2026 Cadillac Vistiq | Photo: Daniel Rufiange
Le gouvernement canadien maintient son mandat sur les ventes de véhicules zéro émission (VZE), malgré le recul de la demande pour les véhicules électriques et les avertissements du secteur automobile qui affirme que les cibles fixées ne sont pas atteignables dans les conditions actuelles.
La ministre de l’Innovation, des Sciences et du Développement économique, Mélanie Joly, a confirmé la position d’Ottawa le 10 juin. Elle a déclaré que le mandat est essentiel pour atteindre les objectifs climatiques à long terme. « Il est important de continuer à collaborer avec le secteur et, soyons francs, de le pousser à adopter cette transition », a-t-elle déclaré lors du Sommet canadien de l’automobile, à Vaughan, en Ontario.
Selon la Norme sur la disponibilité des véhicules électriques, les constructeurs doivent s’assurer que 20 % de leurs ventes soient des VZE d’ici l’année-modèle 2026. Ce pourcentage doit augmenter à 60 % d’ici 2030 et atteindre 100 % en 2035. Des crédits de conformité peuvent aussi être obtenus en investissant dans l’infrastructure de recharge ou en vendant des hybrides.
Les critiques ne se sont pas fait attendre. Brian Kingston, président de l’Association canadienne des constructeurs de véhicules, a qualifié le mandat de « mathématiquement et factuellement incorrect », soulignant la baisse de la demande et le risque de restrictions d’approvisionnement. « Les ventes se sont effondrées », a-t-il affirmé, ajoutant que certains constructeurs limitent déjà l’offre de véhicules à essence au Canada en vue de respecter la réglementation.
Bev Goodman, PDG de Ford Canada, a exprimé des inquiétudes similaires, précisant que la politique entraînera une diminution de l’offre et une hausse des prix. David Adams, PDG des Constructeurs mondiaux d’automobiles du Canada, a déclaré que les cibles fédérales seront difficiles à atteindre pour la majorité des constructeurs étrangers d’ici 2026.
Selon Statistique Canada, la part des VZE au pays a reculé à 8,6 % durant les quatre premiers mois de 2025, en baisse par rapport aux 12,9 % enregistrés à la même période en 2024. Le sommet mensuel avait dépassé 20 % en décembre.
Les données provinciales révèlent une tendance semblable. Au Québec, la part des VZE est passée de 23,3 % à 13,1 %, et en Colombie-Britannique (incluant les territoires), de 19,7 % à 15,4 %.

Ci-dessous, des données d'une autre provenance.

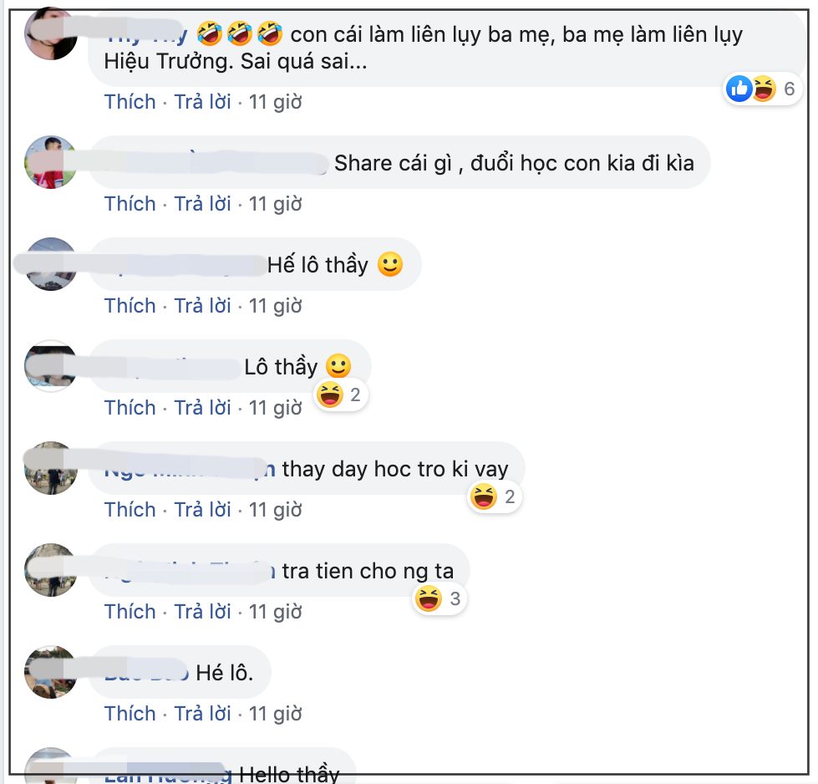Like the "Hé lô." comment with Thích
Image resolution: width=818 pixels, height=784 pixels.
[x=130, y=714]
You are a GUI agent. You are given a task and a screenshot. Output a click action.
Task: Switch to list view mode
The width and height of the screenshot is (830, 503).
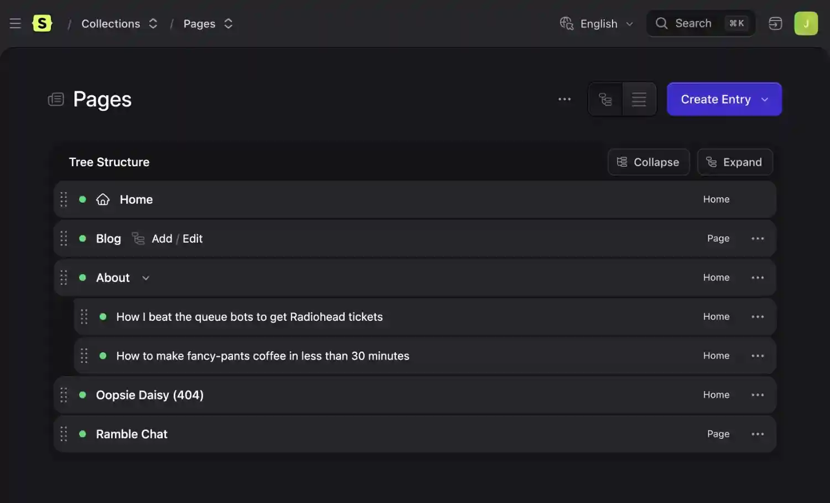pos(639,99)
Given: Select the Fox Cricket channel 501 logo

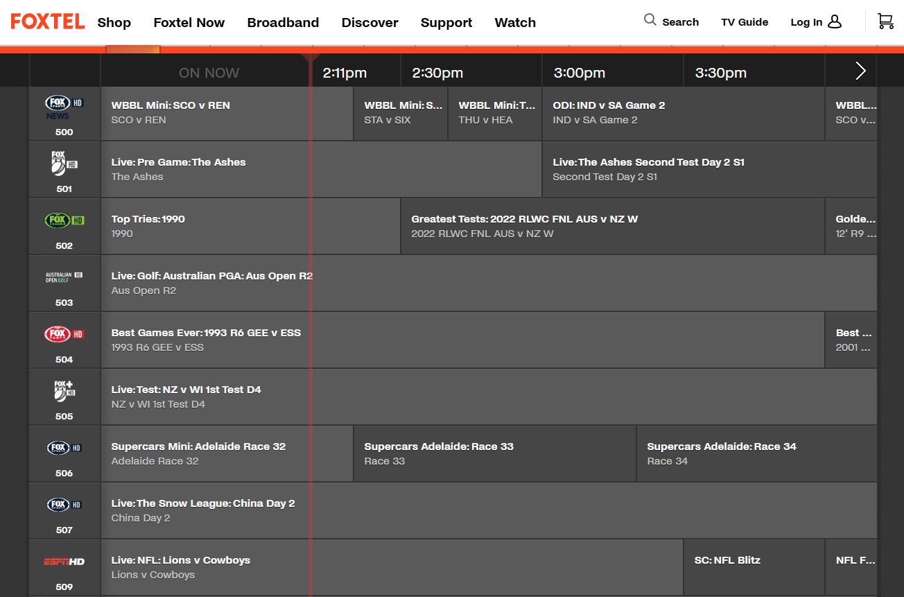Looking at the screenshot, I should pos(64,164).
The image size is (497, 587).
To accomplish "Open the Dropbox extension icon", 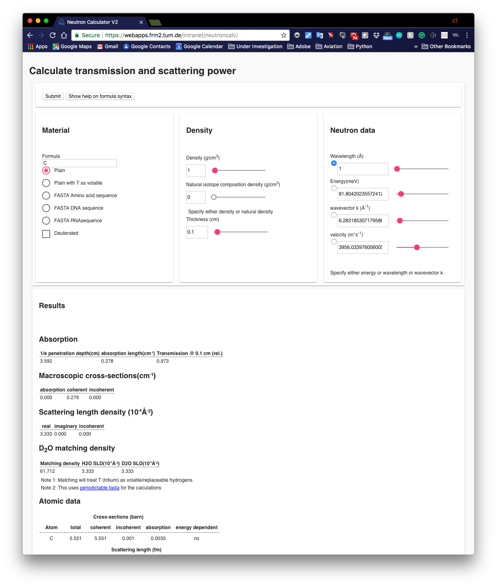I will 376,35.
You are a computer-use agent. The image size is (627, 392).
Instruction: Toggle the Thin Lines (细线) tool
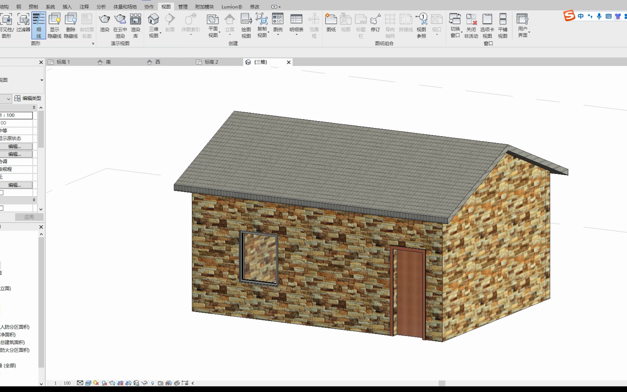click(x=39, y=25)
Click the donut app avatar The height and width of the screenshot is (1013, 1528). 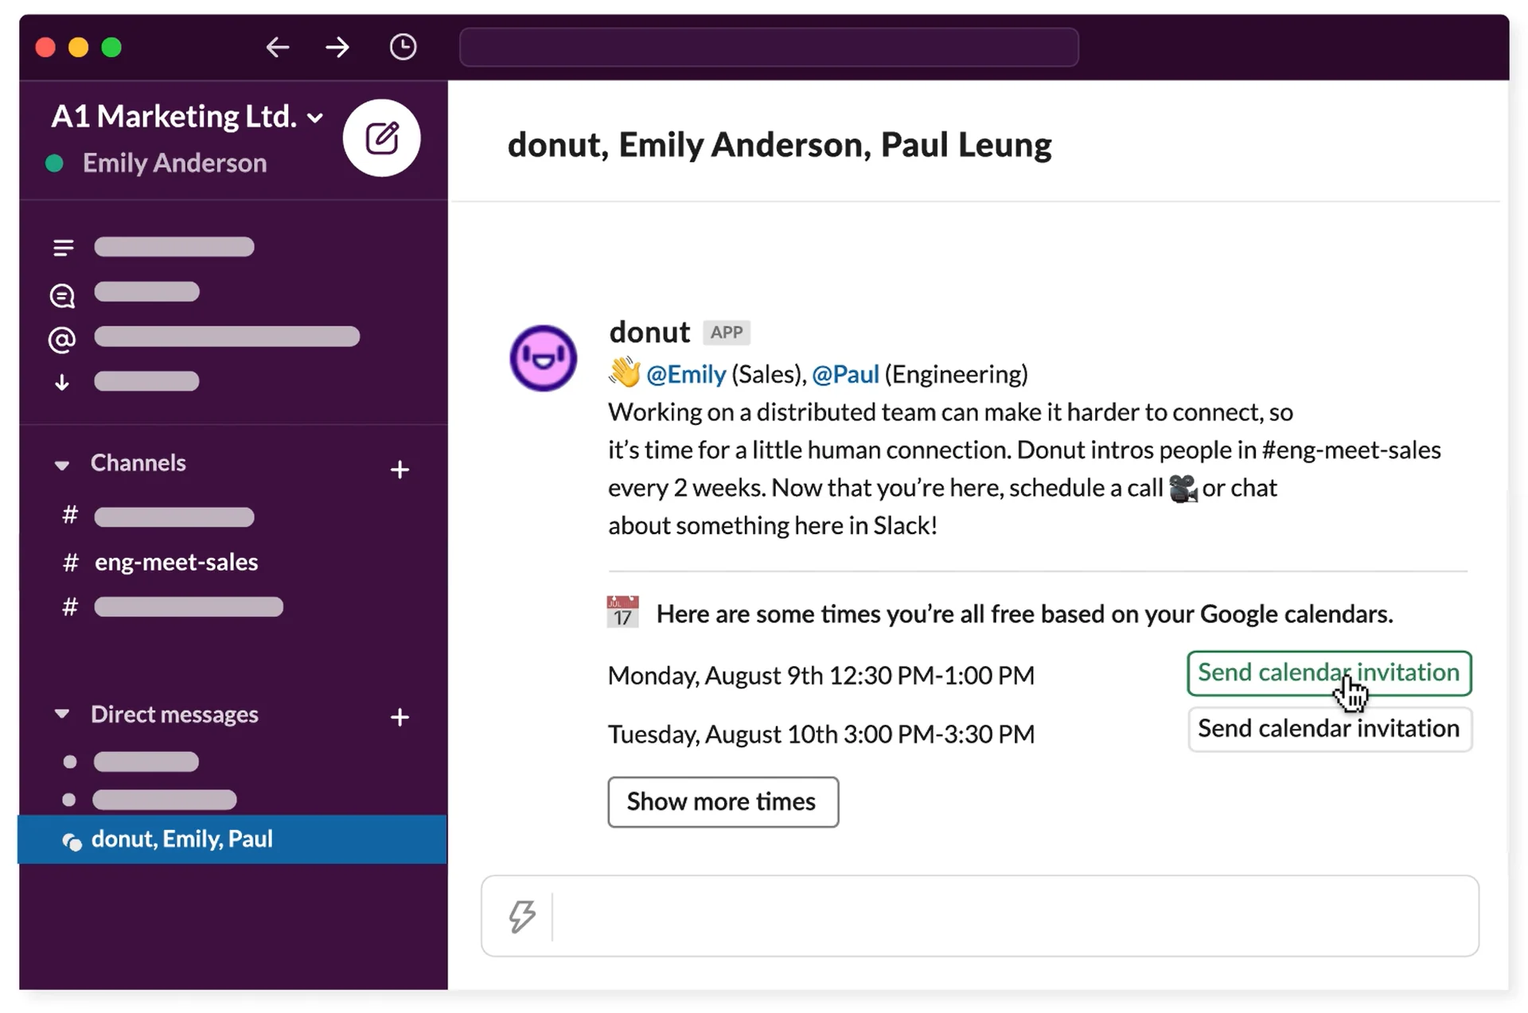(544, 358)
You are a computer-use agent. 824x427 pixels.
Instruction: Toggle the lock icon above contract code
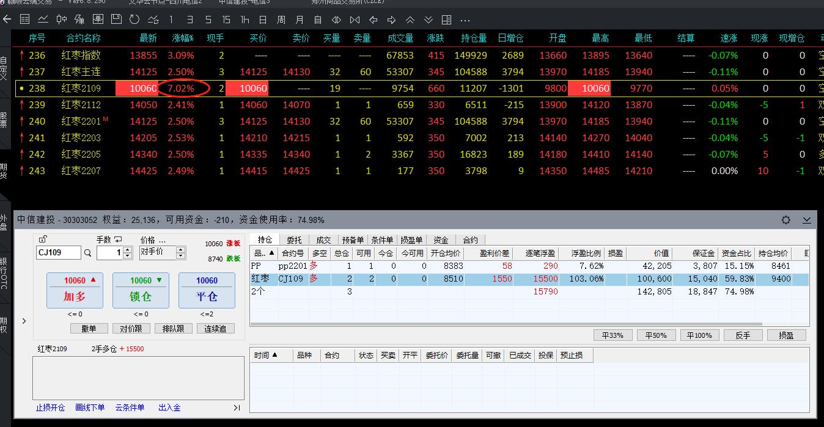tap(43, 239)
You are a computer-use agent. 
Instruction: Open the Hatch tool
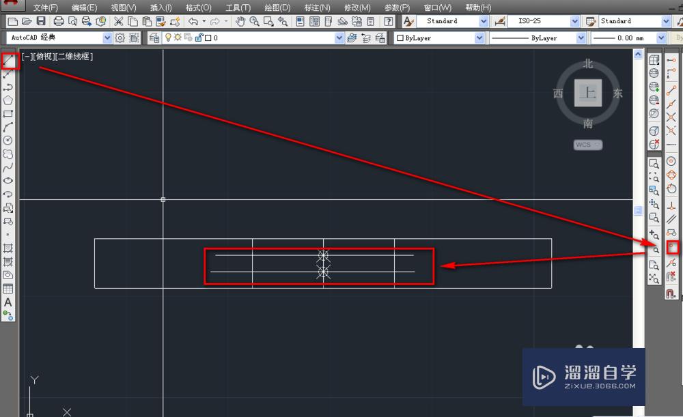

Joly a reconnu cette baisse, mais a annoncé que le gouvernement relancera le programme d’Incitatifs pour l’achat de véhicules zéro émission (iVZE), expiré en janvier. Aucun calendrier n’a été communiqué pour son retour. Elle n’a pas évoqué de modification des cibles de vente, mais a réaffirmé sa volonté de discuter avec les parties prenantes.
Environnement et Changement climatique Canada n’a annoncé aucun changement aux politiques actuelles. La porte-parole Hermine Landry a rappelé que la réglementation prévoit des mécanismes de flexibilité, notamment la possibilité d’inclure les véhicules hybrides dans les objectifs. Elle a précisé que les tarifs douaniers américains représentent une menace plus immédiate pour l’industrie automobile.
Entre-temps, les gouvernements du Québec et de la Colombie-Britannique envisagent d’assouplir leurs propres mandats. Le Québec exige 32,5 % de VZE d’ici 2026, et la Colombie-Britannique vise 26 %, mais les taux réels demeurent bien en deçà de ces objectifs pour l’instant.
Kingston a indiqué que des discussions sont en cours et que certaines provinces semblent ouvertes à revoir leurs cibles. Adams a ajouté qu’une approche nationale harmonisée pourrait réduire la complexité réglementaire, surtout pour les constructeurs présents dans plusieurs provinces.
Il a conclu que la majorité des constructeurs soutiennent les objectifs climatiques du Canada, mais souhaitent des cibles plus réalistes compte tenu de la demande actuelle et des capacités de production.
Le Canada devrait s’aligner sur les objectifs de l’État de la Californie. Ensemble, ils pourraient exercer une pression suffisante sur les constructeurs et les législateurs pour convenir d’un plan plus viable. En résumé, les objectifs climatiques sont nécessaires, mais les constructeurs doivent rester rentables et les consommateurs doivent avoir accès à des options intéressantes.